Krass also notes that she doesn’t “really care about [organized] events” because “they feel so forced, so [her] social anxiety jumps ahead.” She finds such spaces uncomfortable because she’s “used to [her] own friend group. So [she feels] like it would be weird for [her] to go to an event that is specifically like ‘Oh, this is a queer event.’” 

“[The event] is not about the people,” she said. “It’s about the fact that we are all going there because of this one thing.”

Krass’ choice to avoid organized spaces is based on her social preferences. However, for many BIPOC students, this choice is made based on both social preferences and on how they feel their culture or background is treated in queer spaces. While Krass raises a valid critique of the way queer spaces are organized, her critiques might also be inherent to the very concept of a queer space. Meanwhile, cultural-inclusivity — or the lack thereof — is a treatable issue that only affects a subset of the queer population. This issue is an obstacle to students having equal access to queer spaces and consequently being able to feel equally comfortable in their queerness on campus. 

Home

Perhaps the benefits of Yale’s queer community are best described by former Samuel Knight professor of history and American studies George Chauncey ’77 GRD ’89 in an article for the Yale Alumni Magazine, as he recounts what one first year wrote in his class: “Whereas the majority of students at my high school regarded gays and lesbians as outsiders, people fundamentally unlike themselves, Yale undergraduates seem to regard gays and lesbians as perfectly normal.” 

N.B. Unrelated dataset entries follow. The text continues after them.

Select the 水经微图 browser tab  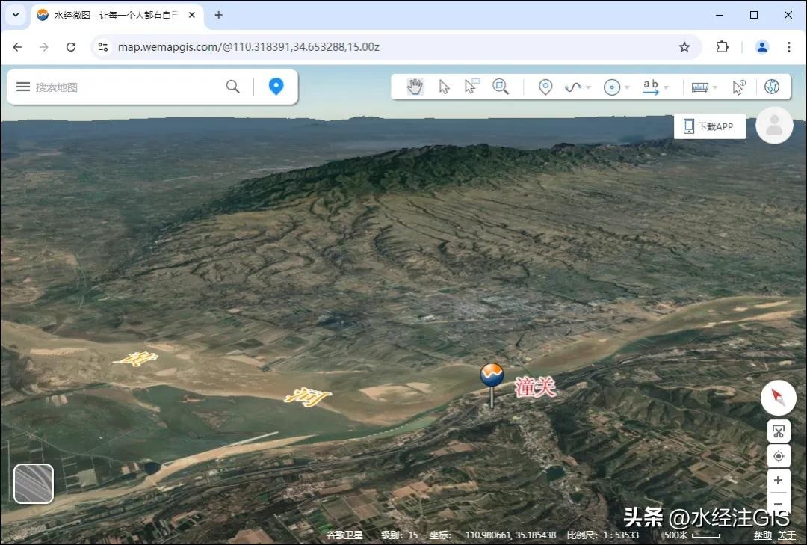pyautogui.click(x=116, y=15)
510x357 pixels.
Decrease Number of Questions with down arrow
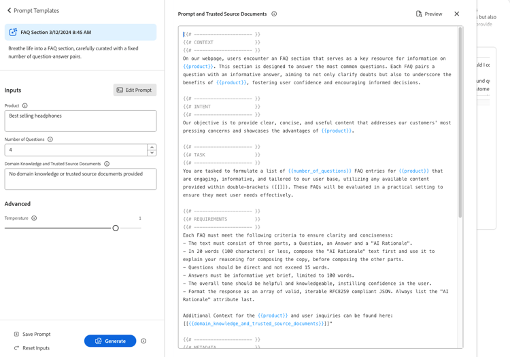(x=152, y=153)
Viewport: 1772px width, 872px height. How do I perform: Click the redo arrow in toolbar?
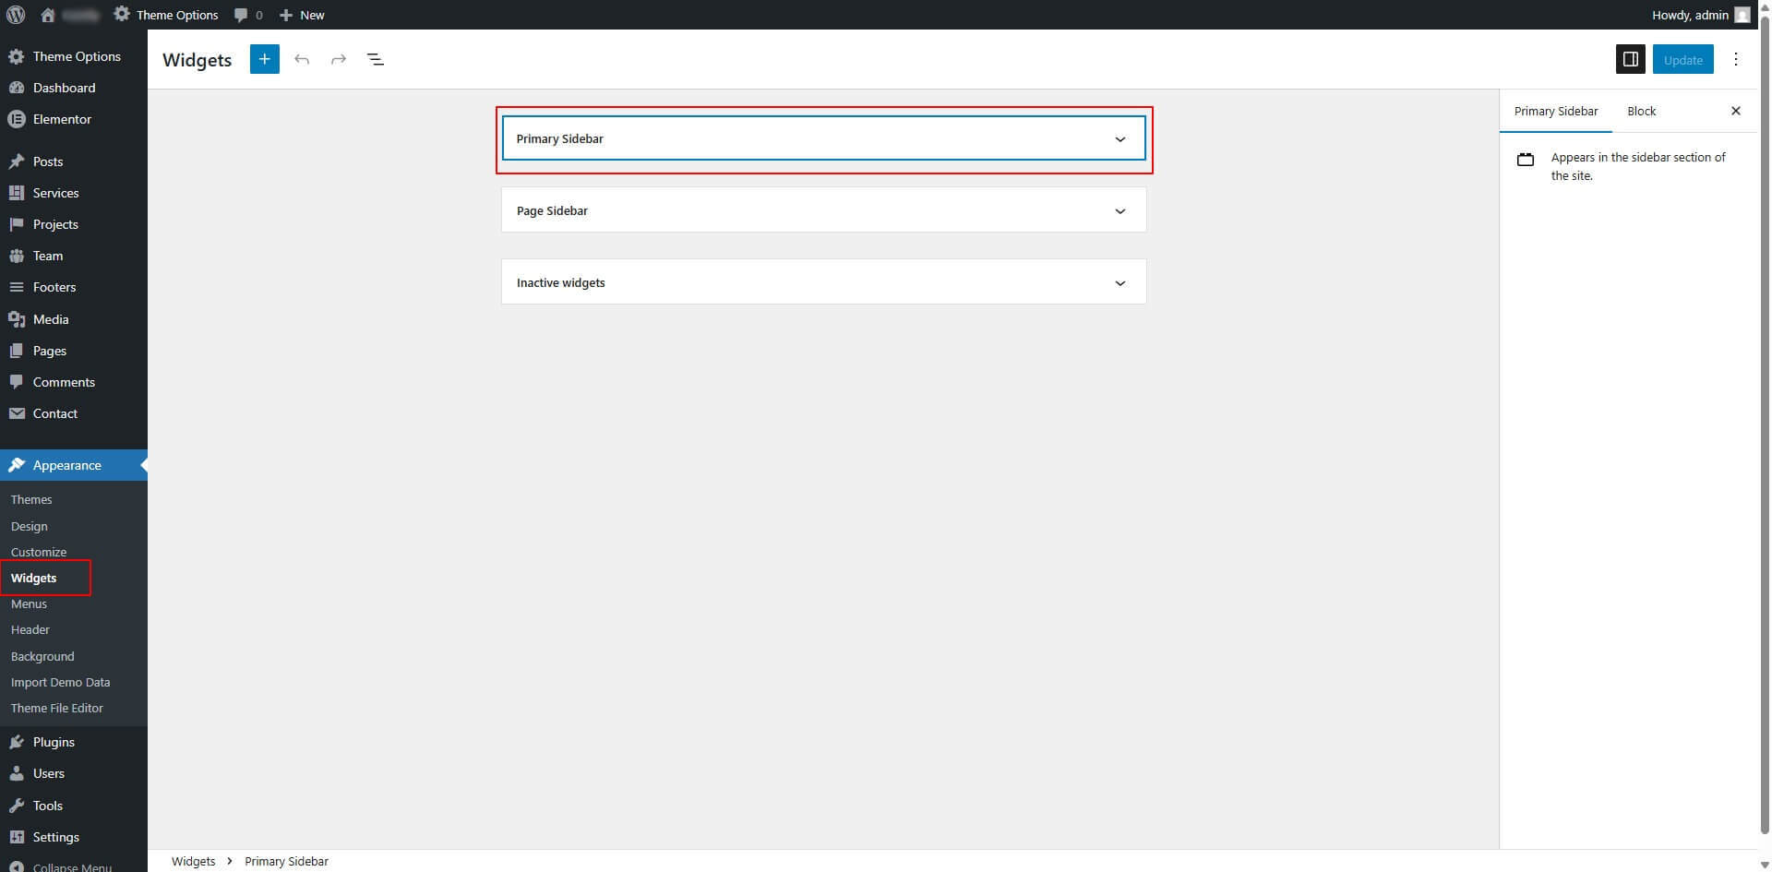(339, 59)
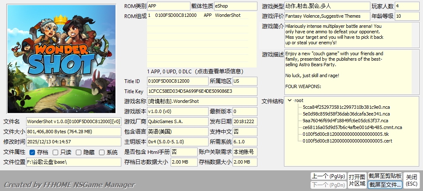Click the Title Key field
The width and height of the screenshot is (423, 191).
click(x=202, y=91)
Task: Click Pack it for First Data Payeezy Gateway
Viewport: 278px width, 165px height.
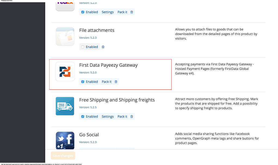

While this understanding of queerness may seem rudimentary today, the basic idea still resonates. The ability to feel normal, to feel accepted, to be your whole self — that’s what Yale’s queer community can offer when it’s functioning at its best. 

Perhaps, one day, Yale can live up to this ideal. For now, however, it falls unfortunately short for many queer, BIPOC students. 

“I want Yale to be my place. I want to feel like that is my second home, and in order to do that it needs to be more than just a place where I can be successful academically and find a career path,” said Macon. “I need to find my family there, I need to find a place where I feel comfortable, a place where I feel safe.”